券売機の壁
外食の頻度が増えた(というかほとんど外食になった)ことで、
外食に関わるネガティブな出来事に触れる機会もそれなりにあります。
体感でもっとも多いのが、「券売機にキレる老人」。
これ、わりと地域の治安関係なく都内のどこに行っても見かけるのでうんざりします。
まあ基本的に出没するのは牛丼チェーンとその系列なので、
それを避けていればほぼほぼ問題ないですが。

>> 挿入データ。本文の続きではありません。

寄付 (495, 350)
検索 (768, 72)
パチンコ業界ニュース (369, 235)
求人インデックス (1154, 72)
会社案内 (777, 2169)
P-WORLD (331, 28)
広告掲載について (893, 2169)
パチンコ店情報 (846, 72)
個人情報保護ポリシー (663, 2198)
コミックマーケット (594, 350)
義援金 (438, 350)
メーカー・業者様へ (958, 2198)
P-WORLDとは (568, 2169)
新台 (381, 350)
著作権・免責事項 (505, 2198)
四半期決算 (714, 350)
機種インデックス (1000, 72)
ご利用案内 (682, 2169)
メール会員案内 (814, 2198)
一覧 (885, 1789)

あとはまれに「なか卯」で見かけるくらいか。
券売機にキレる老人にもいろいろな類型があって、
ひたすら券売機を殴るパワー系老人、店員を呼びつけるクレーマー系老人、
一人で愚痴をつぶやいて後続の列を伸ばし続ける愚痴系老人など。
老夫婦で来店してどちらも券売機の操作がわからずに困惑しているケースもよく見ます。
もともとそういう気質なのか、認知症など知能や精神になんらかの問題があるのか、
俗にいう「歳を取ると我慢弱くなる」ということなのか……。
いずれにしろ、社会人層である我々から見たら哀れだなあとしか思えませんが、
将来的に自分が歳を取った際にああなる可能性も十分あると考えると難しい問題でもあります。
たぶんああいう老人もいわゆる居酒屋ではそつなくこなせるのでしょう。
券売機という謎テクノロジーへのヘイトがあるからこそ高圧的になるのではないかと思います。
人は思春期までに出会ったテクノロジーは受け入れることができるが、
それ以降のテクノロジーを受け入れるのは難しいという研究結果があるそうです(うろ覚え)。
自分の世代ではスマホを使いこなすのは半ば当たり前という感覚ですが、
50代以上の人にとってはそれは当たり前ではないわけです。
後期高齢者なんてもっと難しいでしょうが、
一方でスマホが無いと何もできない世の中になりつつあるのも事実です。
なので老人たちは必死に使い方を覚えなければならないわけですが、
老人にしてみれば「社会が若者中心で動いている」と不満を覚えるかもしれません。
その不満の矛先をテクノロジーに向けるのは無理からぬことです。
なにしろ老人にとっては若い頃に存在しなかった理解し難いものなわけですから。
そういうジェネレーションギャップはどの世代にも多かれ少なかれありますが、
券売機クレーマーを見ていると
先進技術を受け入れるかどうかというのは、生活の質に直結する問題のように思います。
あんまり自分の時代中心に考えすぎるのも考えものかもしれません。